Here’s the whole story:
When I picked my 7-year-old up from school this past Tuesday, I was shocked when she told me she had the next day off. In fact, I didn’t believe her. I had to ask the expert.
“Siri,” I said to my phone. “Is tomorrow a holiday?”
“Yes. Tomorrow is Veterans Day.”
What????? I thought we scheduled holidays on conveniently planned Mondays, not a random Wednesday. But since I’m a writer who works from home, I wasn’t too worried. I can adapt to these kinds of things easier than someone with a clock-in job. I knew my word count wasn’t going to be met, but I’m able to work around setbacks. (Yes, I instantly felt guilty for looking at this as a “setback.”)
So, because of that guilt, I decided I would look at this as an opportunity to spend time with my kids. I quickly put together a Plan B for the day that included the earliest showing of The Peanuts Movie because my youngest daughter wanted to see it and so did I. Neither of my older kids (teenager+) wanted any part of a plan that involved the word “early.”
And it was kind of a selfish plan now that I think about it. I was going to spend the morning at the movies so I wouldn’t feel guilty, then try to sneak in writing in the afternoon. So at about 10:30, my seven-year-old and I headed to the mall for the 10:45 showing. You might be thinking that was cutting it close, but it was hard getting out the door, and cutting it close has never been a problem before… until Veteran’s Day fell on a random Wednesday, that is, because every other parent in Southern California had the same idea. I had never seen a longer line at this particular movie theater. The 10:45 showing quickly sold out. But I was still holding out hope for the 11:20. I knew if I didn’t make the 11:20, though, I’d have to wait until 1:15, or talk my daughter out of going. Good Grief!
When we finally got to the ticket counter, yep, the guy told me the 11:20 had sold out too. I looked at my daughter’s face. She definitely wanted to see this movie, so we were stuck at the mall until 1:15.
At first, I was bummed. Seriously bummed because I was still trying to control the day and make it “productive.” My daughter was just being squeezed into my own plan.
But, life had different plans for us. And once I let go of what I thought it should be, I had an amazing time being spontaneous (something I’m normally not) with my daughter.
We went shopping. We bought some Beanie Boos, had lunch in the food court; we laughed and saw some people we knew. Before we knew it, it was time to watch the movie, and my daughter was saying things like, “This is the best day ever!”

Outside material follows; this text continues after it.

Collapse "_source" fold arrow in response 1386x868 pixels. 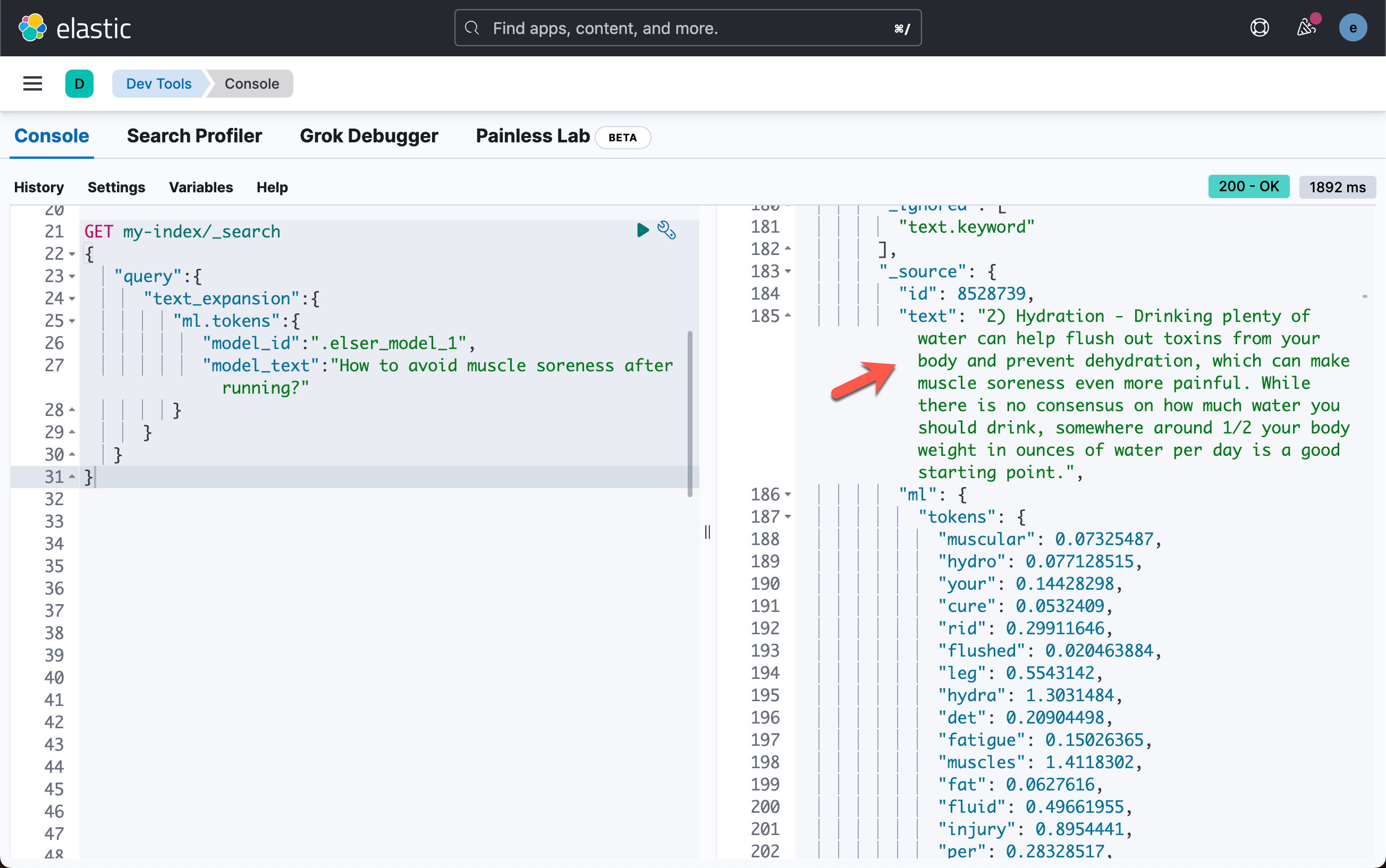click(788, 271)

I don’t want to spoil the movie for anyone, so I will try to say the next part without spoiling anything (but look away if you’d be bummed, just in case). At the end of the movie, Charlie Brown asks the Little Red-Haired Girl why she picked him to be her partner at school, and she said it was because of the person he was…
And it hit me — “That’s what’s important here, blockhead! You need to stop putting your schedule and your needs first and be more concerned with the people around you, and the person you’re becoming!”
I admit it. No shame. I cried.
There are so many blessings in my life that I don’t always recognize as blessings because I’m too busy rushing through them or looking at changes like they’re setbacks. I need to remember time is precious and so are the people and things I’m lucky to spend my time with. I don’t always need a schedule and a plan, especially not when it’s a selfish one.
Anyway, thank you, Veterans, for your service to our country and the selfless people you are. And thank you, Charles Schulz, for creating characters that remind me how important that is.
Happy (Belated) Veterans Day, everyone!